Tuesday, July 6, 2010

Learning to Lead

Tonight was another good old fashioned Jeansonne boys dance party. The new thing at these dance parties is that now the boys like to take turns leading or being the ‘Dance King’. The Dance King gets to create the moves and the rest of us follow. Jonah, who is 4 years old, is a dancing machine. He is currently working on his head spin. I’m not kidding! I have to regularly tell this kid that spinning on his head is not a dance move I want him perfecting. All the same, he has great moves and beautiful creativity when it comes to choreographing a piece. The interesting thing about Jonah though, as well as most kids….and most adults for that matter is that he loves to lead and be in charge, but he’s not so keen on following. Immediately upon my transferring the Dance King title and role to his older brother, Jonah threw a fit, walked his way to the corner of the room, plopped himself down and pouted.

I walked over to Jonah to explain to him that part of being a good leader is learning how to be a great follower. I urged him on and encouraged him to learn what it is to follow someone else’s lead. The truth is you can’t lead well until you learn to follow well.

He’s 4. He didn’t get it. But I figure that it’s never too early to start learning.

Is it possible for us to actually learn this valuable lesson at an early age in life?

Did you have to learn this lesson the hard way or were you able to learn it on the dance floor of your parent's home?


curia_regis said...

In my personal experience I think I became a much better follower after I was put into a position of leadership.

While leading various groups I certainly picked up on attitudes I didn't appreciate, lack of work ethic I didn't understand, and the general frustration that comes with trying to get someone to do something they're only mildly interested in doing.

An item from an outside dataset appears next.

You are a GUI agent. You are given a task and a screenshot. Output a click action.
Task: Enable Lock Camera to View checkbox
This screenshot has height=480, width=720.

All of those experiences really helped me to see that when someone else is in charge they're not looking for the type of behaviors I've just described, but someone who's willing to do it with a good attitude.

Ever since leading my first group I've tried to bring the same attitude and behavior that I would want from a follower if I was the leader.

It took me maturing a great deal to understand this, and I certainly wouldn't have been able to understand that a great leader is a great follower until my late 20s (at the earliest).

But perhaps Jonah will set the curve...

Pi Man said...

Funny about the Dance King game. As for your question, and this is certainly not profound, but it has been a process in my life. When I was in my teens I was mainly a follower. Then in my 20's-early 40's I led, in some capacity, pretty much everything I was involved with. Now at 52, I seem to like to view my role as following in the support sense (i.e., contributing in whatever way but not being the leader per se), and leading silently but actively (by example and with actions), as I try to remember every day one of our main tenets... blessed to be a blessing.